Segment Start: Document extract
The purpose here is to write a script in Python that uses the aggregative clustering method in order to partition in k meaningful clusters the dataset (shown in the 3D graph below) containing mesures (area, perimeter and asymmetry coefficient) of three different varieties of wheat kernels : Kama (red), Rosa (green) and Canadian (blue).
3D graph showing the dataset of mesures of AREA, PERIMETER and ASYMMETRY of three different varieties of wheat kernels : Kama (red), Rosa (green) and Canadian (blue)
First, we import the basic libraries and we load our dataset :
#importing libraries
import numpy as np
import matplotlib.pyplot as plt
import pandas as pd
import cmath as math
import sys
#loading the dataset
dataset = pd.read_csv('dataset-2-FINAL.csv')
X = dataset.iloc[:,[0,1,2]].values
y_set = dataset.iloc[:,[3]].values
The 30 first rows (over 210) of the dataset in Python are as follows :
Dataset in Python containing mesures (area, perimeter and asymmetry coefficient) of three different varieties of wheat kernels : Kama (red), Rosa (green) and Canadian (blue)
It contains the mesures (AREA, PERIMETER and ASYMMETRY COEFFICIENT) of three different varieties of wheat kernels : Kama (red), Rosa (green) and Canadian (blue) and a fourth column (SPECIES.
Segment End: Document extract
Segment Start: Dataset content
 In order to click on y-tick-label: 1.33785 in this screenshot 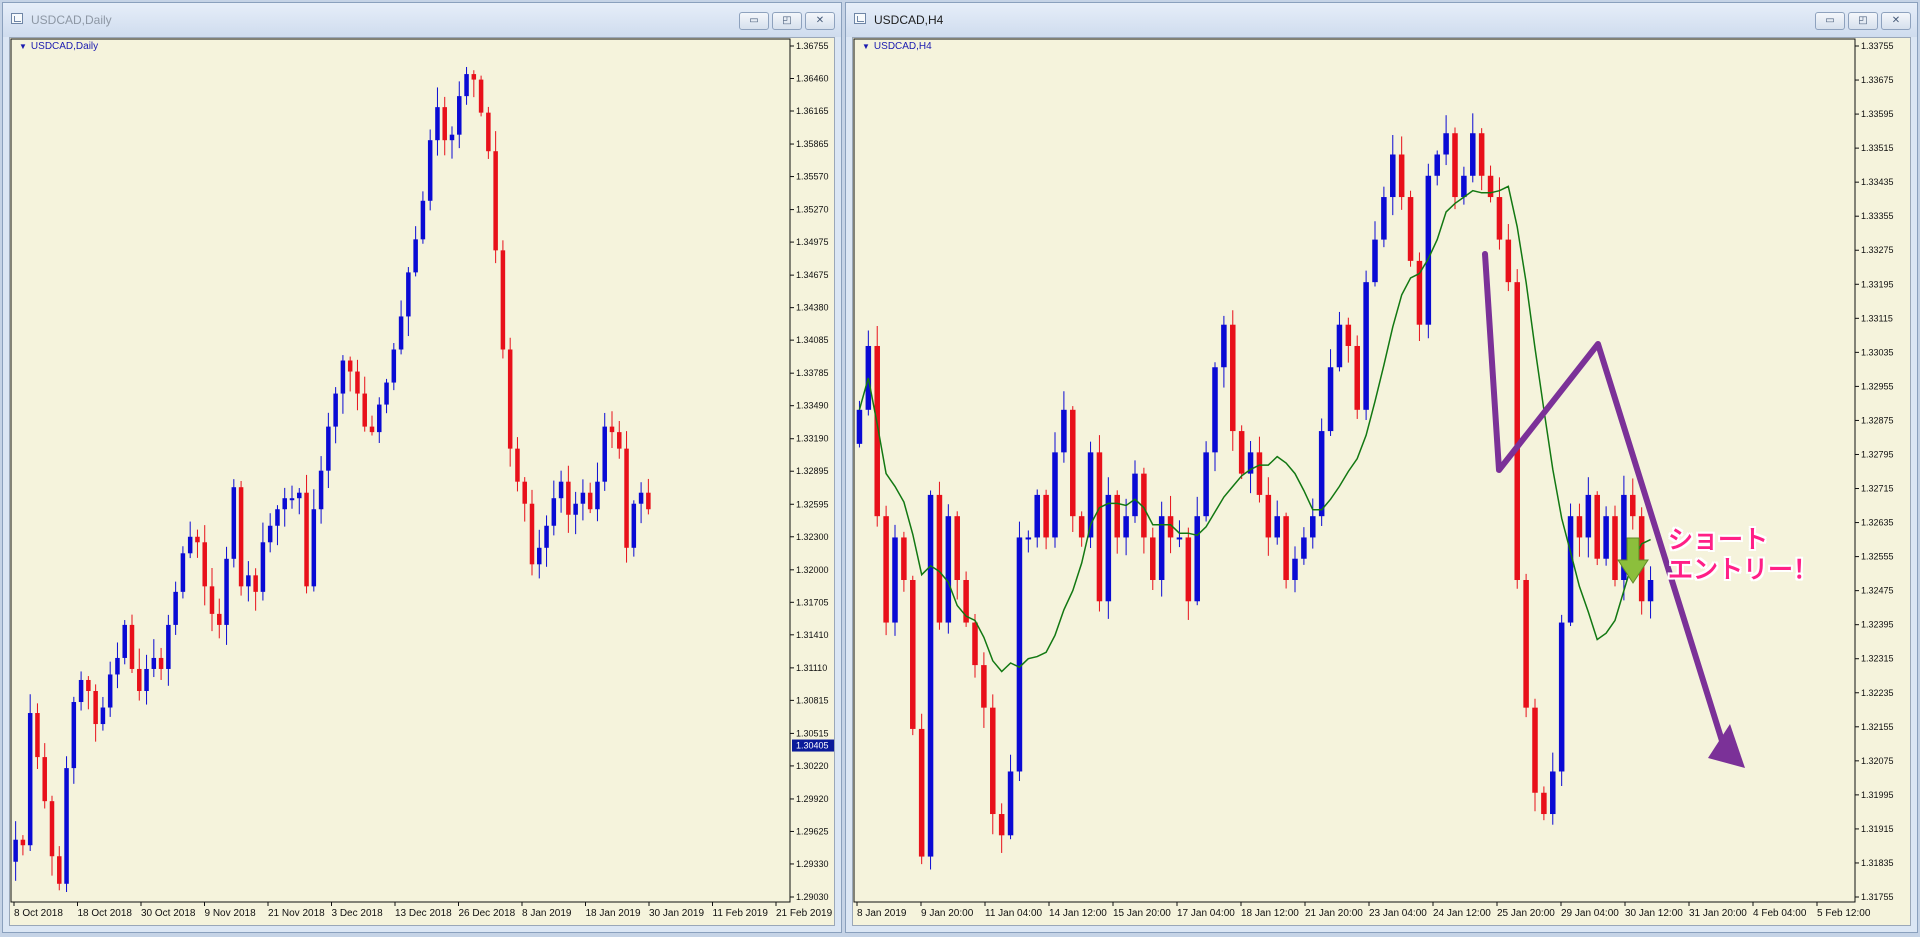, I will do `click(812, 373)`. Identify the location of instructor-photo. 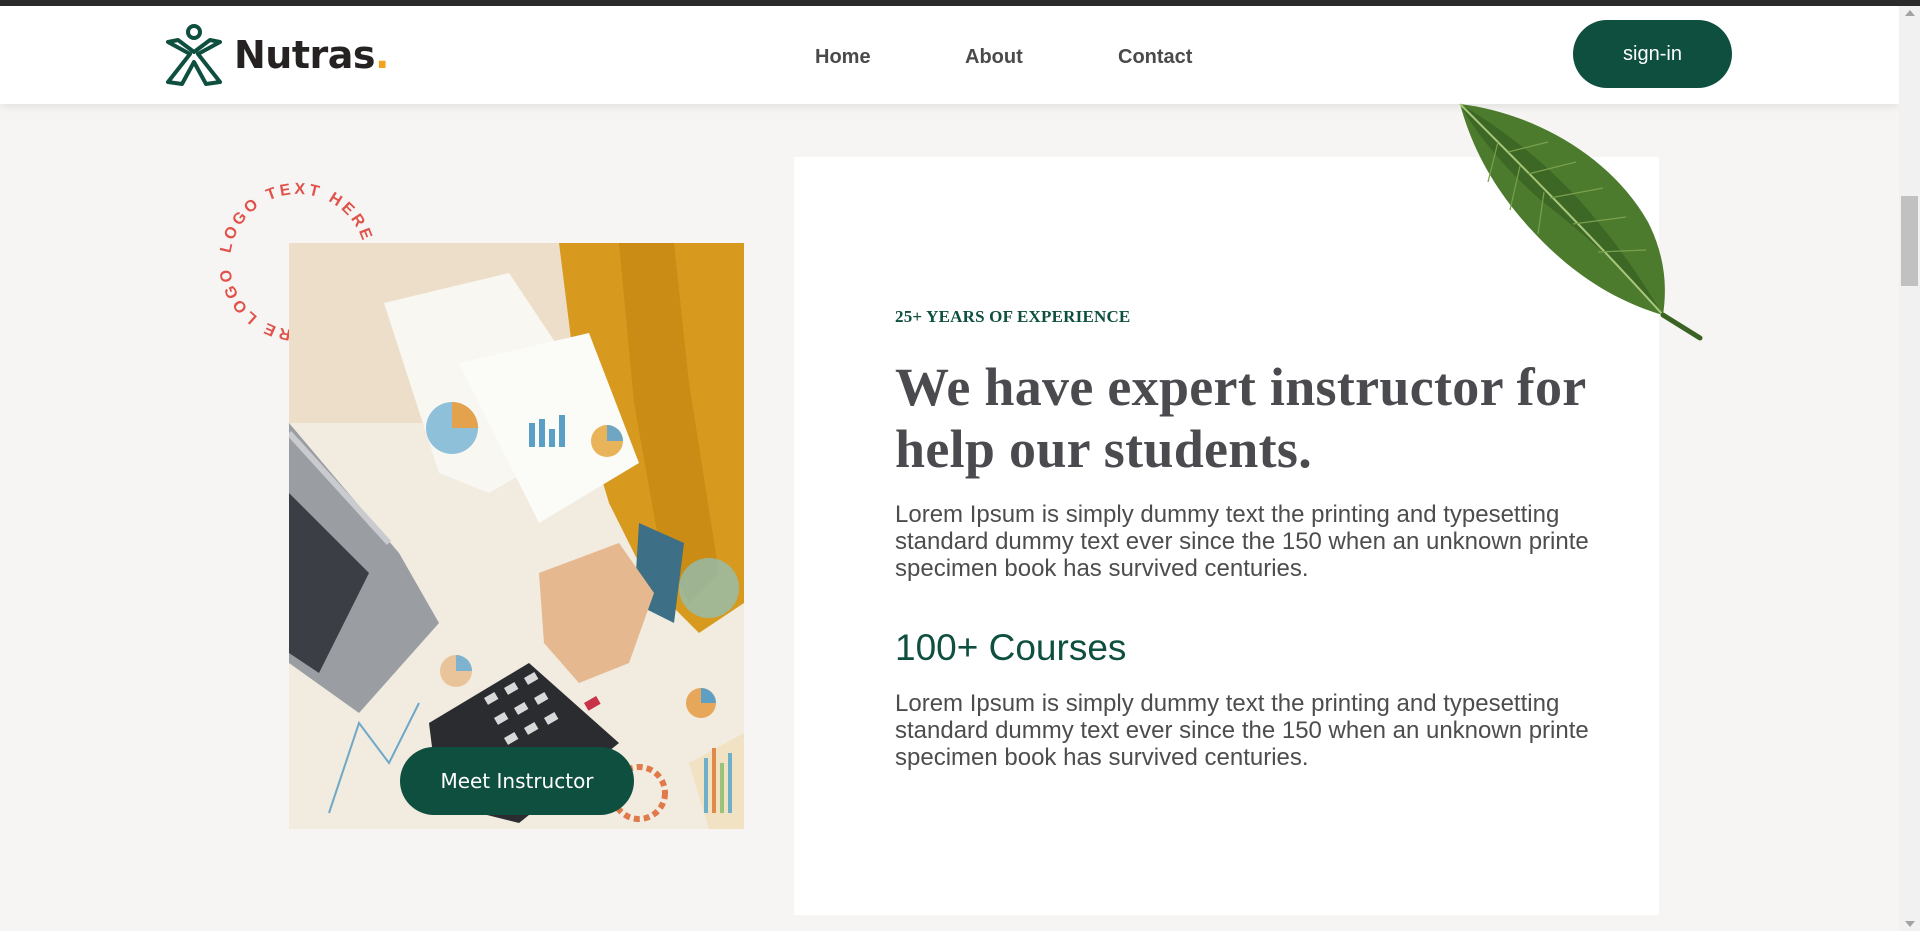
(516, 536). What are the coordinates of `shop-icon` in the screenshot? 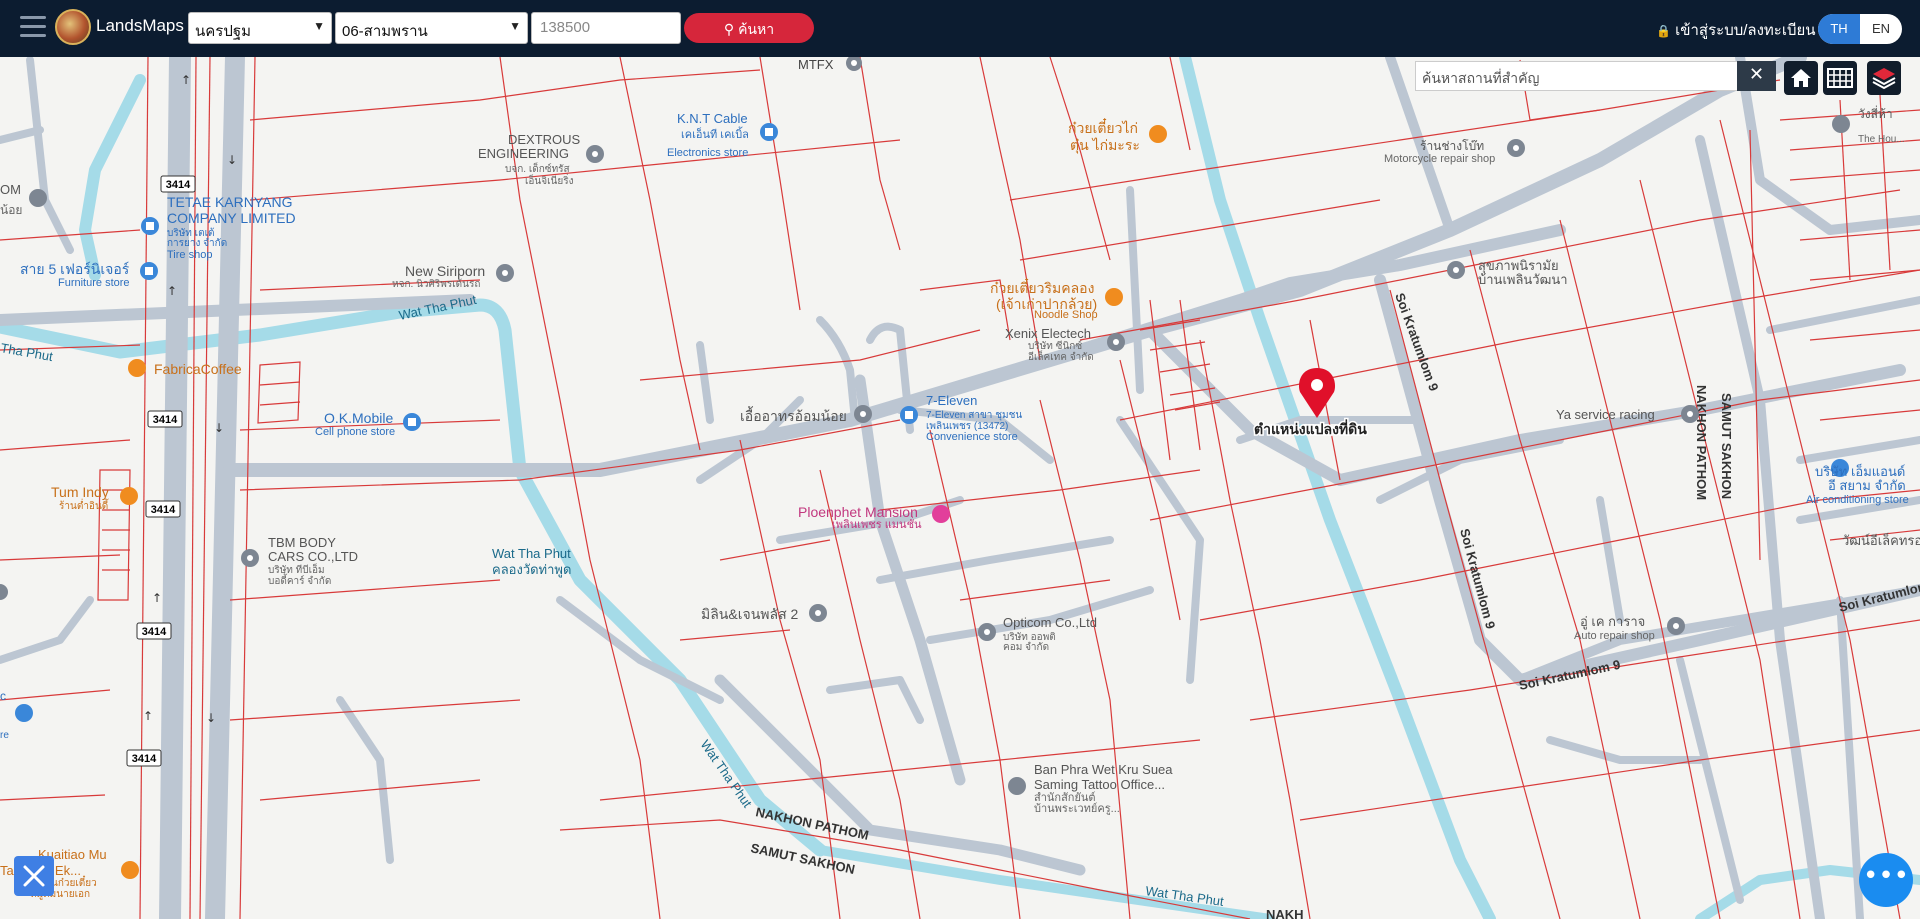 It's located at (24, 713).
Segment End: Dataset content
## Task instructions
- A) Answer these questions using the wheat clustering text, giving each answer on its own line marked the same way:
(i) Which three measurements does the dataset record?
(ii) What color stands for the Canadian variety?
(iii) How many rows does the dataset have in total?
- B) From the wheat clustering text, extract the passage between "The purpose here" and "dataset = pd.read_csv('dataset-2-FINAL.csv')", inclusive.
- C) List every module imported in the code of the wheat clustering text.
The lines have nothing to do with the wheat clustering text.

## Solutions per task
- A)
(i) Area, perimeter and asymmetry coefficient
(ii) Blue
(iii) 210

- B)
The purpose here is to write a script in Python that uses the aggregative clustering method in order to partition in k meaningful clusters the dataset (shown in the 3D graph below) containing mesures (area, perimeter and asymmetry coefficient) of three different varieties of wheat kernels : Kama (red), Rosa (green) and Canadian (blue).
3D graph showing the dataset of mesures of AREA, PERIMETER and ASYMMETRY of three different varieties of wheat kernels : Kama (red), Rosa (green) and Canadian (blue)
First, we import the basic libraries and we load our dataset :
#importing libraries
import numpy as np
import matplotlib.pyplot as plt
import pandas as pd
import cmath as math
import sys
#loading the dataset
dataset = pd.read_csv('dataset-2-FINAL.csv')

- C)
numpy
matplotlib.pyplot
pandas
cmath
sys